A clear Problem Statement Template captures these points so teams can revisit the basis of the project later.

🧰 Data Concepts — Training vs Testing

  • Training data: Used to build and train the AI model. It contains inputs and their correct outputs so the model can learn patterns.
  • Testing data: A separate dataset used to evaluate model performance on unseen examples.

🧩 System Maps and Cause–Effect

A System Map shows system components and boundaries, and how elements influence each other with directional arrows and signs (+ or −). A + sign means direct relationship (both increase together), and a − sign means inverse relationship.

🔬 Modelling: ML vs DL

  • Artificial Intelligence (AI): Any technique enabling computers to mimic human intelligence.
  • Machine Learning (ML): Enables machines to improve at tasks through experience.
  • Deep Learning (DL): Uses large datasets and multi-layered neural networks to learn complex patterns; models can develop internal representations and features from raw data.

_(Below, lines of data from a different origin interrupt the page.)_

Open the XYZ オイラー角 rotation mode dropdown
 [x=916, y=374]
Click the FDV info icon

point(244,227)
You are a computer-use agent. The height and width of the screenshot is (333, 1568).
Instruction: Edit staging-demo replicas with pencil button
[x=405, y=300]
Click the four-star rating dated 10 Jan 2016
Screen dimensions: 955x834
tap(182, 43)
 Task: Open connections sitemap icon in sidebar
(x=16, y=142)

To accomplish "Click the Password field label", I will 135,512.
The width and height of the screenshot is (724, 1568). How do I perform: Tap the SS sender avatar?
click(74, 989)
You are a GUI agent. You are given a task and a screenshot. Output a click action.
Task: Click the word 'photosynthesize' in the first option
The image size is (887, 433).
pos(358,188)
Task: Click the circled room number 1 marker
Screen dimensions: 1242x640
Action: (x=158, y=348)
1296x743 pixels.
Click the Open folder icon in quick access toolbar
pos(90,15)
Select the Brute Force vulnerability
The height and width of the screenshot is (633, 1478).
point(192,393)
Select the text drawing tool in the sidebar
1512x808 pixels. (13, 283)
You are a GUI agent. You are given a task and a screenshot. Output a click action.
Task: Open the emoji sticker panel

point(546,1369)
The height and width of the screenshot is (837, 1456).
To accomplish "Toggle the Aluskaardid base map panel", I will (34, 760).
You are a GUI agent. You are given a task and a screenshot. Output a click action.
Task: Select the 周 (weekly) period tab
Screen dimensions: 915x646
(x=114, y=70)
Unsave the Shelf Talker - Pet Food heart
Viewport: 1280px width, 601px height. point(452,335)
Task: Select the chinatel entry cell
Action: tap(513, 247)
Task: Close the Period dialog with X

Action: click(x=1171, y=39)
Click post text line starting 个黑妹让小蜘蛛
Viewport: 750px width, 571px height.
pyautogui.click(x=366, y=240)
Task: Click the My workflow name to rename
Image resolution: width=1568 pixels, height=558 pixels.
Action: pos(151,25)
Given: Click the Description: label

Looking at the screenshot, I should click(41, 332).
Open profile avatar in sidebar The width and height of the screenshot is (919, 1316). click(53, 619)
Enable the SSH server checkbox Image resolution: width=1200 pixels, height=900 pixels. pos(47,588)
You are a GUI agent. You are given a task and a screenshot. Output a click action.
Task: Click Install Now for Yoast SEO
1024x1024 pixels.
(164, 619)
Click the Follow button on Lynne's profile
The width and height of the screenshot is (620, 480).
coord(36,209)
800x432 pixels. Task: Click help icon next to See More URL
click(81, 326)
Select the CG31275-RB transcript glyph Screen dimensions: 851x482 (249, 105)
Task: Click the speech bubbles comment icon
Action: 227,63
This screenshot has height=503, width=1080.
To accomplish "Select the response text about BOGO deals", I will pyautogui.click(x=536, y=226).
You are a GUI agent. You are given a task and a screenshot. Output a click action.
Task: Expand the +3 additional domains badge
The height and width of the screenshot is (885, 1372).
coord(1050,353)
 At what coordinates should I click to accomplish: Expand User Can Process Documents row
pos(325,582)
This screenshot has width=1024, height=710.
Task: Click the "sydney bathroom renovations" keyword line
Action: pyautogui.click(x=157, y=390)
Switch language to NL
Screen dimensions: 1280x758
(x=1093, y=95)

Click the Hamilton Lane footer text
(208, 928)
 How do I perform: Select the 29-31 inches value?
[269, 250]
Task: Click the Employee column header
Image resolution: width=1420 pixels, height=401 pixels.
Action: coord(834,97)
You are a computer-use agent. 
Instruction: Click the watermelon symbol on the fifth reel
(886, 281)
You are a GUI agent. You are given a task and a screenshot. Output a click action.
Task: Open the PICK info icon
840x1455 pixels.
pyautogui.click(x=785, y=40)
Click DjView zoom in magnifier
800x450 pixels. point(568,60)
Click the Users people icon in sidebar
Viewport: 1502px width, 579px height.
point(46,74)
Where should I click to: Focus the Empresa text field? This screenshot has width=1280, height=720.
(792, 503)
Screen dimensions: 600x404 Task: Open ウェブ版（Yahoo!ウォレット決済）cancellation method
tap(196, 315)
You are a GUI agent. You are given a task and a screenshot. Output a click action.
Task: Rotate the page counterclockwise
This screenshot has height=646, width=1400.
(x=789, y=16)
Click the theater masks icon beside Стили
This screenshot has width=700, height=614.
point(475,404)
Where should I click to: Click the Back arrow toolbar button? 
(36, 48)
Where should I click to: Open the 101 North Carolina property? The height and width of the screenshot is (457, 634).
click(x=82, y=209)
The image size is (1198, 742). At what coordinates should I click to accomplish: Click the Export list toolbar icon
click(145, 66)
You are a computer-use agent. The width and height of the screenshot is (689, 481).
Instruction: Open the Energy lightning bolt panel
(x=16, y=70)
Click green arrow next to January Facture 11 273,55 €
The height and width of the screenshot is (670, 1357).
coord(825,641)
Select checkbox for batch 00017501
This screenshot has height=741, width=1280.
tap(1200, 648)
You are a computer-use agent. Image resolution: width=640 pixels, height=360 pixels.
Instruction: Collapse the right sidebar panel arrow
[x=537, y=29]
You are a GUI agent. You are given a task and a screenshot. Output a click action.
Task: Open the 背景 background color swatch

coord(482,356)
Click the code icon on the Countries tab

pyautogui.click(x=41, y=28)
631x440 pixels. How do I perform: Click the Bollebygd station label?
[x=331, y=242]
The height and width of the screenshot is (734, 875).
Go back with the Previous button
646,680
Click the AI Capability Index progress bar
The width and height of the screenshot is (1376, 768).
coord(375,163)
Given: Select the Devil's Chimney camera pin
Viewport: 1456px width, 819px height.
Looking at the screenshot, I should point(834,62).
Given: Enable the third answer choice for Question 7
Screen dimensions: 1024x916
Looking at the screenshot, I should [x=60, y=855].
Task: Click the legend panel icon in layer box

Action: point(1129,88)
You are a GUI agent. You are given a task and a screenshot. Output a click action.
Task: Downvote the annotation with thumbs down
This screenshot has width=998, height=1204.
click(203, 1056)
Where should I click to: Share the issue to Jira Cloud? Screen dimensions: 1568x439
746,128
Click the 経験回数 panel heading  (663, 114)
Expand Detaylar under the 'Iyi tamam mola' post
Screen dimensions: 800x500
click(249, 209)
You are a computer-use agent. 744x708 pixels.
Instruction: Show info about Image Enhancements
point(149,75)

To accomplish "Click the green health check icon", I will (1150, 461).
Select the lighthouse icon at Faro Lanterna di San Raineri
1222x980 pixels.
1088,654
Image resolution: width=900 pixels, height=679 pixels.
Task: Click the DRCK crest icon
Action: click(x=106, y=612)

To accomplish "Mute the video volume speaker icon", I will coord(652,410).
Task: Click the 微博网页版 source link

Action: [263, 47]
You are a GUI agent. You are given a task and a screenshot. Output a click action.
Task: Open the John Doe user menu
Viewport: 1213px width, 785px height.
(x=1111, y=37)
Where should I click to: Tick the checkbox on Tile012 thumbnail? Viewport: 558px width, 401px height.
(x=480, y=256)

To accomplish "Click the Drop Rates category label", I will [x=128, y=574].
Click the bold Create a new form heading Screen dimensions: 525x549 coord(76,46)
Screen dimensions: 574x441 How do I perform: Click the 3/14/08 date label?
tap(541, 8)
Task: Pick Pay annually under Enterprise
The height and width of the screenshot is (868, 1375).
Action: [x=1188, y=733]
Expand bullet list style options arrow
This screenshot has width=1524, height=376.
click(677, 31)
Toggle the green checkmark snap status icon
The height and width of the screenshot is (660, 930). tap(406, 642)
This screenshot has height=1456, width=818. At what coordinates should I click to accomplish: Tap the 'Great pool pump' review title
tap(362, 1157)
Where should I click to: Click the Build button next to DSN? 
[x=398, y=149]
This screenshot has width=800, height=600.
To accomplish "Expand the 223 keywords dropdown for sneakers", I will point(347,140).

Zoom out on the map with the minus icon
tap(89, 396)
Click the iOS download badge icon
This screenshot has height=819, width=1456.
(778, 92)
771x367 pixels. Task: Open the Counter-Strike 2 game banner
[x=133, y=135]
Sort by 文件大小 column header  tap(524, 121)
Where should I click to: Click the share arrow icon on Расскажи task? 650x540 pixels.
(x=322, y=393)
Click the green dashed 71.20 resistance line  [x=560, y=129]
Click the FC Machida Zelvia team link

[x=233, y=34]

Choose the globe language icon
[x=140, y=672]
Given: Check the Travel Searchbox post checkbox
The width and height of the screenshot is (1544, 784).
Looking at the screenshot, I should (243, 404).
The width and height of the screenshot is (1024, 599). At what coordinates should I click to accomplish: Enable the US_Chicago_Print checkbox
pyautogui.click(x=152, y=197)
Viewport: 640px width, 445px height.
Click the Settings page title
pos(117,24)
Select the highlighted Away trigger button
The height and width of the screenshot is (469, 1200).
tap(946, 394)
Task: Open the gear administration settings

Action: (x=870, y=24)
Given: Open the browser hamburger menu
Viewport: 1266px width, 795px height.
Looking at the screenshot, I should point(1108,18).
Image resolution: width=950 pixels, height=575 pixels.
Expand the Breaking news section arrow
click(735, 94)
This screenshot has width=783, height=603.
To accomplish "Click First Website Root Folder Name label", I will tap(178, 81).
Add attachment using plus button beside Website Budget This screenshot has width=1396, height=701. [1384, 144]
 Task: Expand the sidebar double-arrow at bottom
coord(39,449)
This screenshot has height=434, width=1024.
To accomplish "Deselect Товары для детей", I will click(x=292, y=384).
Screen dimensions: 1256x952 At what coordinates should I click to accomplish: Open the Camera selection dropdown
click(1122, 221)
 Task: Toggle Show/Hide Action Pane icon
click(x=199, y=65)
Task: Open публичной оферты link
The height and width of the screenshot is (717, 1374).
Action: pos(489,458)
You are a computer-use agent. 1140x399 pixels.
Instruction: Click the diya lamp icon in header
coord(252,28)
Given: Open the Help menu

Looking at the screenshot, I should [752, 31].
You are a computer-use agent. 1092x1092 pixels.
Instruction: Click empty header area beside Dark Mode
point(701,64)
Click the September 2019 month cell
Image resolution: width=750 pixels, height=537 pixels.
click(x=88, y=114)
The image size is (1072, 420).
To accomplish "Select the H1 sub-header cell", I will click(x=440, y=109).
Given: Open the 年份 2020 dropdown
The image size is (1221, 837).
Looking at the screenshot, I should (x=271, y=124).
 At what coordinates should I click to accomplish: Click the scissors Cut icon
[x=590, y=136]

✅ Evaluation & Overfitting

Evaluation checks model reliability using testing data. Overfitting occurs when a model memorizes training data and performs poorly on unseen data. Use separate test data and evaluation metrics (TP, TN, FP, FN, accuracy, precision, recall, ROC) to detect and avoid overfitting.

🚀 Deployment Best Practices

Key steps in deployment:

  • Test and validate the model thoroughly.
  • Integrate with existing systems and user interfaces.
  • Monitor performance and update the model as new data arrives.

⚖️ Ethics and Morality in AI

Important ethical principles:

  • Human Rights: Ensure AI does not remove freedom, discriminate, or deprive people of basic rights.
  • Bias: Bias often comes from skewed training data. Ask whether data represents all groups equally and whether the AI will discriminate.
  • Privacy: Protect personal data, disclose what is collected, and ensure data is used safely.
  • Inclusion: Make AI accessible and beneficial for diverse populations, not only the privileged. Consider usability and equitable benefit.

Consider these principles at every stage of the AI Project Cycle to build responsible systems.